He pulled her back and kissed her forehead, nuzzling her hair. “Only,” he said, and his lips moved against her skin, “because I don’t have any self-control whatsoever. You sure you didn’t give me too many—”

She snorted gently, but this time didn’t try to move away. “They haven’t hit your system yet.”

“The stun gun, then,” Rio said. “It’s fuddled me.”

“You think?” But Kimmer’s words came more lightly. She even thought that the slight tremble she felt in him might not be from pain or weakness at all.

“Just give a guy a break,” he said rather desperately.

“Well, then, it must be the stun gun.” She stepped back, kissed him lightly on the mouth—those same, gently receiving lips—and said, “That doesn’t leave me any excuse, though.”

“You don’t need one.” He gave her a wry look, stepped back, tottered a little and then regained his balance and adjusted his jeans slightly. “You’re the tough one, remember?
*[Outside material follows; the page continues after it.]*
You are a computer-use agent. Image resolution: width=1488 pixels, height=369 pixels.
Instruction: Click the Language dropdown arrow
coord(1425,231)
No one’s going to question you.”

Kimmer gave a short laugh. “Right.”
No one but me…
But it didn’t matter. They’d had their moment, and there was no going back. When Rio offered his uninjured hand, she took it, and when he gave it the slightest of squeezes, she squeezed back before dropping the contact, stepping aside and stooping to collect the gear she’d grabbed from the tent. “Can you get the sleeping bag?”

“It’ll just be my superhero cape.” He eased himself closer to the ground to get it, and Kimmer quickly grabbed it up and handed it to him. “Thanks,” he said. “Long way down for some reason.”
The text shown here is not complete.